- **Short exercise**: Copy out all of the following data verbatim.

┌────────

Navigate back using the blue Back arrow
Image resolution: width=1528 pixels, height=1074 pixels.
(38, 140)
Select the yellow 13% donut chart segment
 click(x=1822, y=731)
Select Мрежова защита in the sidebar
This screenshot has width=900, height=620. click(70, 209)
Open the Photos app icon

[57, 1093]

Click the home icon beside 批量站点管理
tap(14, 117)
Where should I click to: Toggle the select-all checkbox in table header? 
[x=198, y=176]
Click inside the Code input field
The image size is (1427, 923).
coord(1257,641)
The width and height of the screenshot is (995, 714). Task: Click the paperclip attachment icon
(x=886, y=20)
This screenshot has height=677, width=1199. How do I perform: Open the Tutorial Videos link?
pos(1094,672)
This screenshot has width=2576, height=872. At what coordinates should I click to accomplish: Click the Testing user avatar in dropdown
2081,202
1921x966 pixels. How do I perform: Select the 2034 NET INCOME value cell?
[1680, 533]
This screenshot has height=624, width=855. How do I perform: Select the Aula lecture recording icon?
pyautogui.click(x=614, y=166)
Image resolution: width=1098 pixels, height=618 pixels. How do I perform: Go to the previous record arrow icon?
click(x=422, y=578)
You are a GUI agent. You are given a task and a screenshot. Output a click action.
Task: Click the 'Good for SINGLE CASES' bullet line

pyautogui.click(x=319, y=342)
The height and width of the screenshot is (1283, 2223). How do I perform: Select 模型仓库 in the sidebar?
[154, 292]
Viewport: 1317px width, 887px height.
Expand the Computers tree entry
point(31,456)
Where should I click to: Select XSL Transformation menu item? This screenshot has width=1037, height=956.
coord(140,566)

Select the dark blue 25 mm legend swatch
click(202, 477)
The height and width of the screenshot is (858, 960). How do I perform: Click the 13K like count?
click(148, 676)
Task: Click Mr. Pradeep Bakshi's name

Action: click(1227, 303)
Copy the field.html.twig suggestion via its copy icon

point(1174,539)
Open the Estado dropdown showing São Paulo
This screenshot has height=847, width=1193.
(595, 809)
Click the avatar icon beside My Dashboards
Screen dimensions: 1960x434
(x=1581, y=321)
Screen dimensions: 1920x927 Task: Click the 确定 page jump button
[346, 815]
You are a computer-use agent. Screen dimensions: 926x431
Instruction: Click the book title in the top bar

└────────

- **Solution**:
Navigate back using the blue Back arrow
Image resolution: width=1528 pixels, height=1074 pixels.
(38, 140)
Select the yellow 13% donut chart segment
 click(x=1822, y=731)
Select Мрежова защита in the sidebar
This screenshot has width=900, height=620. click(70, 209)
Open the Photos app icon

[57, 1093]

Click the home icon beside 批量站点管理
tap(14, 117)
Where should I click to: Toggle the select-all checkbox in table header? 
[x=198, y=176]
Click inside the Code input field
The image size is (1427, 923).
coord(1257,641)
The width and height of the screenshot is (995, 714). Task: Click the paperclip attachment icon
(x=886, y=20)
This screenshot has height=677, width=1199. How do I perform: Open the Tutorial Videos link?
pos(1094,672)
This screenshot has width=2576, height=872. At what coordinates should I click to accomplish: Click the Testing user avatar in dropdown
2081,202
1921x966 pixels. How do I perform: Select the 2034 NET INCOME value cell?
[1680, 533]
This screenshot has height=624, width=855. How do I perform: Select the Aula lecture recording icon?
pyautogui.click(x=614, y=166)
Image resolution: width=1098 pixels, height=618 pixels. How do I perform: Go to the previous record arrow icon?
click(x=422, y=578)
You are a GUI agent. You are given a task and a screenshot. Output a click action.
Task: Click the 'Good for SINGLE CASES' bullet line

pyautogui.click(x=319, y=342)
The height and width of the screenshot is (1283, 2223). How do I perform: Select 模型仓库 in the sidebar?
[154, 292]
Viewport: 1317px width, 887px height.
Expand the Computers tree entry
point(31,456)
Where should I click to: Select XSL Transformation menu item? This screenshot has width=1037, height=956.
coord(140,566)

Select the dark blue 25 mm legend swatch
click(202, 477)
The height and width of the screenshot is (858, 960). How do I perform: Click the 13K like count?
click(148, 676)
Task: Click Mr. Pradeep Bakshi's name

Action: click(1227, 303)
Copy the field.html.twig suggestion via its copy icon

point(1174,539)
Open the Estado dropdown showing São Paulo
This screenshot has height=847, width=1193.
(595, 809)
Click the avatar icon beside My Dashboards
Screen dimensions: 1960x434
(x=1581, y=321)
Screen dimensions: 1920x927 Task: Click the 确定 page jump button
[346, 815]
You are a computer-use agent. Screen dimensions: 926x431
Instruction: Click the book title in the top bar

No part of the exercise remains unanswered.